Record set.
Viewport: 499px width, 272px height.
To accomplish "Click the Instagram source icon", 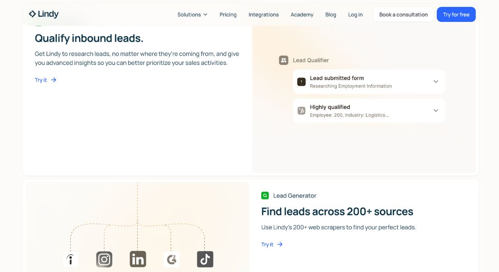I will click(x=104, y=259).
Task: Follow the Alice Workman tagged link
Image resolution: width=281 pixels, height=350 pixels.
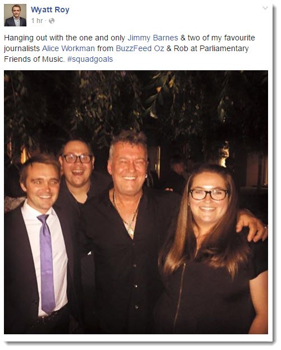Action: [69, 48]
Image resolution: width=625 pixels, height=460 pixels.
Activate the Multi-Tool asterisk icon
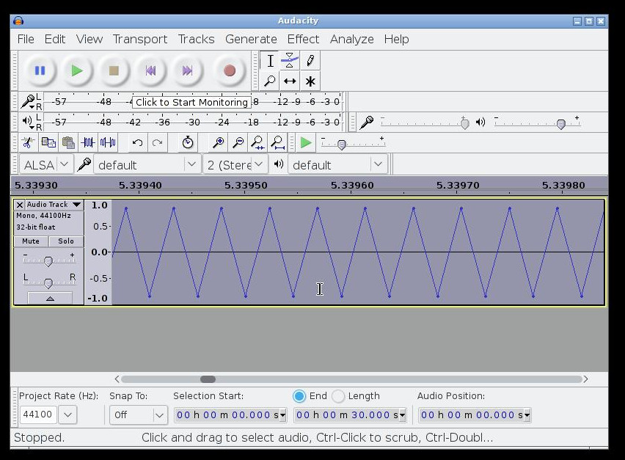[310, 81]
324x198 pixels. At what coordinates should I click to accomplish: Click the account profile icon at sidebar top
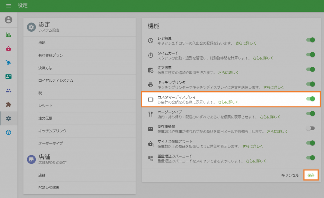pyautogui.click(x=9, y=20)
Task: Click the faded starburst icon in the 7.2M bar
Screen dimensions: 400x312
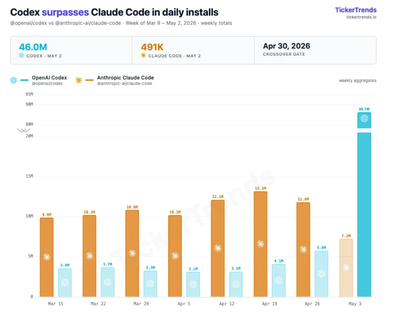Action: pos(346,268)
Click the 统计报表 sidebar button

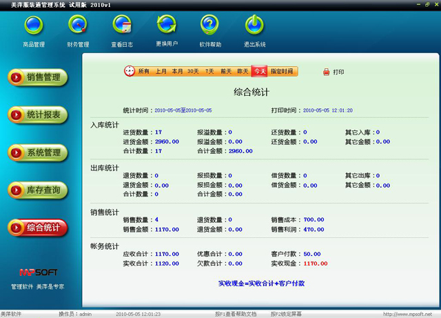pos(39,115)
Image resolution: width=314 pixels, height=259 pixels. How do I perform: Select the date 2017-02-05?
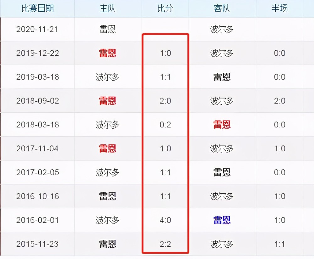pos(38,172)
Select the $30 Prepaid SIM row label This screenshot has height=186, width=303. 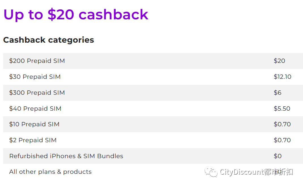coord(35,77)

Problem requirements. Find and copy each line above that includes the string "Task".

Your response.
Task: Follow the Alice Workman tagged link
Task: Click the faded starburst icon in the 7.2M bar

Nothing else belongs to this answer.